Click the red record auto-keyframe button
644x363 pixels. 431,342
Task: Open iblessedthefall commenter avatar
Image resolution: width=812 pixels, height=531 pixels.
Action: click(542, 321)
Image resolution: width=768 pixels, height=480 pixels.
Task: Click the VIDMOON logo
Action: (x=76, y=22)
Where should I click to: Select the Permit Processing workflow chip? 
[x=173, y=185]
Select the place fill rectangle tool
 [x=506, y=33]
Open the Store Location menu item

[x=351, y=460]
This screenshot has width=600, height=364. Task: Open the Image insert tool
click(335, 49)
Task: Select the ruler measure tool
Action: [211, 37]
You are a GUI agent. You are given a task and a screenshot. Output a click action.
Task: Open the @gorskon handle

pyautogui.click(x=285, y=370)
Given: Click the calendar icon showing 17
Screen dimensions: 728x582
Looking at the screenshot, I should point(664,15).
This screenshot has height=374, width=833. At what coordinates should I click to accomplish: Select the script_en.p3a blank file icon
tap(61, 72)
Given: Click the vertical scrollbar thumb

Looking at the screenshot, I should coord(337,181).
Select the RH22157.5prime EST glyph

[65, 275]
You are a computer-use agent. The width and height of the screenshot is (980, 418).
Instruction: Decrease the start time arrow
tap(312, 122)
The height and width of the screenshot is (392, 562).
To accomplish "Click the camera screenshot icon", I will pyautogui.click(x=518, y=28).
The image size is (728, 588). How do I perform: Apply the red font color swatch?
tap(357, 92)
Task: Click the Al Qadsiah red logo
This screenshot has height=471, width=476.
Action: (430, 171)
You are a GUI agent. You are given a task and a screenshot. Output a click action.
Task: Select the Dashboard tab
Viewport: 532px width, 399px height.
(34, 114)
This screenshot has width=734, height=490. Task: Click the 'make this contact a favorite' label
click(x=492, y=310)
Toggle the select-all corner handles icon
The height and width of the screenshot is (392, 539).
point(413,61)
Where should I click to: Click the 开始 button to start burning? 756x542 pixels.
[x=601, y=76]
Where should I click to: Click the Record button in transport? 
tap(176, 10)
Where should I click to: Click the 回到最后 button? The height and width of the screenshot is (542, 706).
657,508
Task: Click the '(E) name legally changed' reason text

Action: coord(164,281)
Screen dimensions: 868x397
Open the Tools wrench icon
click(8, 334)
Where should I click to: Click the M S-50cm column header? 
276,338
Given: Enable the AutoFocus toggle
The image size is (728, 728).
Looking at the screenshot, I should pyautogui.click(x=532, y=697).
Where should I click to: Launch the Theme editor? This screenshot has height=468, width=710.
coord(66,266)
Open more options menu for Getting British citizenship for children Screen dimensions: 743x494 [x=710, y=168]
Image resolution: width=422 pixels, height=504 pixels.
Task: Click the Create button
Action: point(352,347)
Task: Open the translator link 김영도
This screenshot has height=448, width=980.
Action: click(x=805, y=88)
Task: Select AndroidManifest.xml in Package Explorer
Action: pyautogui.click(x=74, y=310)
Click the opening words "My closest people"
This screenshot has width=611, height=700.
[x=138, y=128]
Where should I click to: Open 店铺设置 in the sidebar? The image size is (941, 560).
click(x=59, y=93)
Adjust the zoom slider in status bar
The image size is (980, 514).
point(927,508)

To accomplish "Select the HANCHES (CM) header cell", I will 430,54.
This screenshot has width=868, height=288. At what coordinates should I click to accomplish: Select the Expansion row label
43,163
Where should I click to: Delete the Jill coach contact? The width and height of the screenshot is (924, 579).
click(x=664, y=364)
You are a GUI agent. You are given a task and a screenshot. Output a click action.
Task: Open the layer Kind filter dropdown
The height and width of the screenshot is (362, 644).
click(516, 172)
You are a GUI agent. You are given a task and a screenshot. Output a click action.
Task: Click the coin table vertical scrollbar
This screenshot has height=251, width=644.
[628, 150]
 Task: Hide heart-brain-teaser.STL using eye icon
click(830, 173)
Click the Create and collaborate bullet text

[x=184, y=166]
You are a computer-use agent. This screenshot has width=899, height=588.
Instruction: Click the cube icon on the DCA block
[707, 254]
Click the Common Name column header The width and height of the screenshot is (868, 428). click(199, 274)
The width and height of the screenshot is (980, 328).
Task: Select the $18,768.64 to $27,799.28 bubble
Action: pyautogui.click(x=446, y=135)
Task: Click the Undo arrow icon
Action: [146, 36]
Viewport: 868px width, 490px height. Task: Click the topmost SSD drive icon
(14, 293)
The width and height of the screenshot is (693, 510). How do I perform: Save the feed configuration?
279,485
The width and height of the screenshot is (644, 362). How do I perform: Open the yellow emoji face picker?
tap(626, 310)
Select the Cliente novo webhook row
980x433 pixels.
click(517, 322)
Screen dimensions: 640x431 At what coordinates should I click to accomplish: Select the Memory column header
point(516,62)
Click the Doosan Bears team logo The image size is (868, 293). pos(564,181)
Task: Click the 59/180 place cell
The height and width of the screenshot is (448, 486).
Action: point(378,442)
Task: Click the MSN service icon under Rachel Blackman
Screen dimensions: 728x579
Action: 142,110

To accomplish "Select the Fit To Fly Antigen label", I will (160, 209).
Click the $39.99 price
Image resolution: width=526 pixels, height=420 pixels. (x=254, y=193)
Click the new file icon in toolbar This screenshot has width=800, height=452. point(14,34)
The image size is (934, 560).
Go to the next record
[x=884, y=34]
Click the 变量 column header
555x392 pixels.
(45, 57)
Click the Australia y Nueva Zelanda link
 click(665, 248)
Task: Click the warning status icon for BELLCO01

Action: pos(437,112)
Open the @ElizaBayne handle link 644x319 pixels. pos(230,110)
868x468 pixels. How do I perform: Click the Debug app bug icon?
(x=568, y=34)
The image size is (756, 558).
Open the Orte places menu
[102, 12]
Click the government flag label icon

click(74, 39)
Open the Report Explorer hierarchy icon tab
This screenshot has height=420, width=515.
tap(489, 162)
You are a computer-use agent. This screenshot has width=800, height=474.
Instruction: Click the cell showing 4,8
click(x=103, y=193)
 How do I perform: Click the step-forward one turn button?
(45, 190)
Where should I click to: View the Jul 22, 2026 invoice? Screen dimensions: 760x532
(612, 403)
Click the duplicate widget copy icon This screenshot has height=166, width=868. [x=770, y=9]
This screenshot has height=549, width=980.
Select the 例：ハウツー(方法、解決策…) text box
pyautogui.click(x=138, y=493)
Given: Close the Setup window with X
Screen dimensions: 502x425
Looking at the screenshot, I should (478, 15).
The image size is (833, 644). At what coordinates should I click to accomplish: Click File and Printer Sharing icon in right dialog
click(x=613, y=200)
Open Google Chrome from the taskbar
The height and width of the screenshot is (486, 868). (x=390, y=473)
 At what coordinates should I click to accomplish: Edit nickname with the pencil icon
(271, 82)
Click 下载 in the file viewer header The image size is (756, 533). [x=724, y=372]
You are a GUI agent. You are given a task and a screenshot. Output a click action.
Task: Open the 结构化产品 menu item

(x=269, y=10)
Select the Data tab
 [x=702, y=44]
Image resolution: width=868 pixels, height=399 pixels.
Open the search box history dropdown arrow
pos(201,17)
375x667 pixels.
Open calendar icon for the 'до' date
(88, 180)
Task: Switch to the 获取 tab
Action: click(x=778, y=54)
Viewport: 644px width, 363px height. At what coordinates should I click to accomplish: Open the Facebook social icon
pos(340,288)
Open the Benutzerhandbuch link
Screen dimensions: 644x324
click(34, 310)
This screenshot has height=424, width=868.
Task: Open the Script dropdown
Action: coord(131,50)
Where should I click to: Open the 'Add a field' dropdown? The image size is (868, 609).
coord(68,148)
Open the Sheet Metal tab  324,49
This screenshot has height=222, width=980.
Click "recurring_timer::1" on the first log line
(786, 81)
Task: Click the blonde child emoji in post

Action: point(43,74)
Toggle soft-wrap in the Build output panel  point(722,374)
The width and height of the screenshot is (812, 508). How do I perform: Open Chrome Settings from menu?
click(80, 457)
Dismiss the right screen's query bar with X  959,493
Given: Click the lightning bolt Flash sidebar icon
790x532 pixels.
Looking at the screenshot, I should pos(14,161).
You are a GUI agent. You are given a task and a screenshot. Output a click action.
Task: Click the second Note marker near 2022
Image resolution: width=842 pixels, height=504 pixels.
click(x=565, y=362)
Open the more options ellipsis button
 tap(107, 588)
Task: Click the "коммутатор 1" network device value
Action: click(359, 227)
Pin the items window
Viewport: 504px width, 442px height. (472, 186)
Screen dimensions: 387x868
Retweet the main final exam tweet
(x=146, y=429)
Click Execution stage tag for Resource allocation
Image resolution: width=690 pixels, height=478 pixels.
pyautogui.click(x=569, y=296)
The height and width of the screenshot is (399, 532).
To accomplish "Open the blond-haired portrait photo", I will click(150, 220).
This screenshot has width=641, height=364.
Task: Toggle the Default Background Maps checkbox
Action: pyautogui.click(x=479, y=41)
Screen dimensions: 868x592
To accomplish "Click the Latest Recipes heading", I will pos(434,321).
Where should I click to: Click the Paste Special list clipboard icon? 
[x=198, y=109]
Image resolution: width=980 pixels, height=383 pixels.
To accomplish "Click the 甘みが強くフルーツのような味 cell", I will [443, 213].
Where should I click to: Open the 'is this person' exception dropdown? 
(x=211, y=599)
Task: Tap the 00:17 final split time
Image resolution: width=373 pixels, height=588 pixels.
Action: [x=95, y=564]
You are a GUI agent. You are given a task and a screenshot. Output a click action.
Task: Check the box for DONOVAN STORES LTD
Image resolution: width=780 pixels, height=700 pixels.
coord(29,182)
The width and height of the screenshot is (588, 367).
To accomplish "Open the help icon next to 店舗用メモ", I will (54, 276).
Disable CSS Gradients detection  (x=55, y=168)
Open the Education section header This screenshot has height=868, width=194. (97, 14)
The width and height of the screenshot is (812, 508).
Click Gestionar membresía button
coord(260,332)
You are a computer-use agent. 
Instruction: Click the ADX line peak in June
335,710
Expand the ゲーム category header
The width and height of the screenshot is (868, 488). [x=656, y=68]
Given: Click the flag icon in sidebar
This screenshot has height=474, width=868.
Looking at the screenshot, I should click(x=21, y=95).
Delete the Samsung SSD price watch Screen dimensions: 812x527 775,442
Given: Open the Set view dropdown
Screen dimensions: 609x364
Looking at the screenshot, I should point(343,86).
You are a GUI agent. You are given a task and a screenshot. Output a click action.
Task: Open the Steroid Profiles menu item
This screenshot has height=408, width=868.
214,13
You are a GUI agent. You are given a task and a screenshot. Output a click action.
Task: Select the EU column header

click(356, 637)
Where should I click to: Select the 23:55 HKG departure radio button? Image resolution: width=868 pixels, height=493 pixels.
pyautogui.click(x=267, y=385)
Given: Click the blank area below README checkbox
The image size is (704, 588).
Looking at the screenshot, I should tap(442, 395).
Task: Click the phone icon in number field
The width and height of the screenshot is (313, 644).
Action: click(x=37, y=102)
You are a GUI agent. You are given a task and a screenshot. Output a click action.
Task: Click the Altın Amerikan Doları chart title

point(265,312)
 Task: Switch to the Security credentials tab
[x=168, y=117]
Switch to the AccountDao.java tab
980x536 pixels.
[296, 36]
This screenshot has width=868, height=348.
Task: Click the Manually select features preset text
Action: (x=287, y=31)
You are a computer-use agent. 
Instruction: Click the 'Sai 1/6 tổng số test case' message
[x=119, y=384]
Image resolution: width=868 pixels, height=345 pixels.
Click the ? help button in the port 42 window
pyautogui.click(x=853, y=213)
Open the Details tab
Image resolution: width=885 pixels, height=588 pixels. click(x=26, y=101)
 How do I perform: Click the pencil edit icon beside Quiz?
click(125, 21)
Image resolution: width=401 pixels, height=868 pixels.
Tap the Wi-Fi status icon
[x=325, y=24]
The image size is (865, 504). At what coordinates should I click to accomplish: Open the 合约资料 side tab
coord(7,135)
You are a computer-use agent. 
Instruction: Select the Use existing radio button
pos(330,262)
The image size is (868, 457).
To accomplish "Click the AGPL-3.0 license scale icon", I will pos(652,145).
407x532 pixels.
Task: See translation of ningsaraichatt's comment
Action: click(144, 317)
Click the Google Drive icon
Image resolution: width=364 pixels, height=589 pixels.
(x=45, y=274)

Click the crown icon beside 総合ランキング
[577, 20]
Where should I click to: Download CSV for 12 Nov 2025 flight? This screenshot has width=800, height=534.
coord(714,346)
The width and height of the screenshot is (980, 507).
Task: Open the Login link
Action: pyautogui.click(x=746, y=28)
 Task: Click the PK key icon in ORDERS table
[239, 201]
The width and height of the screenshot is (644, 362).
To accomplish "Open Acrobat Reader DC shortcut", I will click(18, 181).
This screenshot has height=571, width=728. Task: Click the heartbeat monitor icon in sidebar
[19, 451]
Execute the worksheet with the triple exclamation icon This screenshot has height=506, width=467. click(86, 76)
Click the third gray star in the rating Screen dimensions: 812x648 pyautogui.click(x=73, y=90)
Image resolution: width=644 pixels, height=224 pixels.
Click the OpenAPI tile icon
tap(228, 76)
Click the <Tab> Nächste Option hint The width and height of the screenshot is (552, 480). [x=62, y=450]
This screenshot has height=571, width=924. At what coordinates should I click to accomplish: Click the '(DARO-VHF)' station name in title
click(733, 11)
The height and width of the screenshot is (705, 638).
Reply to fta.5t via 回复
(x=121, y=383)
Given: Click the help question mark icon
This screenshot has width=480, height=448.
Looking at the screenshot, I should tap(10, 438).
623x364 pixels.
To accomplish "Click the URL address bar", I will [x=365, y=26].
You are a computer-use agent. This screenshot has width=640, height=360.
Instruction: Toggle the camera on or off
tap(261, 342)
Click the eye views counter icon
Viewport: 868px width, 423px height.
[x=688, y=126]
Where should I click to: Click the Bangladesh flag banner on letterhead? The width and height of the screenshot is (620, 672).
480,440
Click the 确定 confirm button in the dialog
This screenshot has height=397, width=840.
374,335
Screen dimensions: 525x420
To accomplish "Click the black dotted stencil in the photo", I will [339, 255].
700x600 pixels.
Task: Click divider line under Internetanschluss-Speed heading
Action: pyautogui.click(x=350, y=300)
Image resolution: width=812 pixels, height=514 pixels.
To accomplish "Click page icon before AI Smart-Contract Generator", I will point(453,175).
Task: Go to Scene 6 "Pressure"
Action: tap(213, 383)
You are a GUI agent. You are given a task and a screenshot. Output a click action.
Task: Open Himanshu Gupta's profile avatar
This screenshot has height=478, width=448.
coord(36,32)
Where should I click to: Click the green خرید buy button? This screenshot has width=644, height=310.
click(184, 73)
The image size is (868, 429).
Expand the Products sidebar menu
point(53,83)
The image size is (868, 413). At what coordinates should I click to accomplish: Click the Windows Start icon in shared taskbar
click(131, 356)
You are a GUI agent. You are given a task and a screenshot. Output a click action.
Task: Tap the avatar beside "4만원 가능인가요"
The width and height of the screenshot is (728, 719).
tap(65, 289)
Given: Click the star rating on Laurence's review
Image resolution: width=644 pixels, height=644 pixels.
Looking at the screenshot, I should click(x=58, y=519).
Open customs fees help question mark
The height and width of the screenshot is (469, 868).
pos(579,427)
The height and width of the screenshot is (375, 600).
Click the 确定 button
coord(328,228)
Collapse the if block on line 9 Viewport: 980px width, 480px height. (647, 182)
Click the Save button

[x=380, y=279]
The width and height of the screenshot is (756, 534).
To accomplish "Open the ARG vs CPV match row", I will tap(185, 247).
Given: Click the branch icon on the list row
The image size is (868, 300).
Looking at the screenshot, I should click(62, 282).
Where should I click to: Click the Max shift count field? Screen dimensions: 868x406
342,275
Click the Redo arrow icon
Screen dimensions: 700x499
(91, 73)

• [WHAT IS EXPECTED]: Scan the records for the word "computer" and copy every line where it is found.

• [EXERCISE RESULT]:
You are a computer-use agent. The width and height of the screenshot is (980, 418).
You are a computer-use agent. This screenshot has width=899, height=588.
You are a computer-use agent. This screenshot has width=800, height=474.
You are a computer-use agent. 
You are a computer-use agent. 
You are a computer-use agent. 
You are a computer-use agent. This screenshot has width=640, height=360.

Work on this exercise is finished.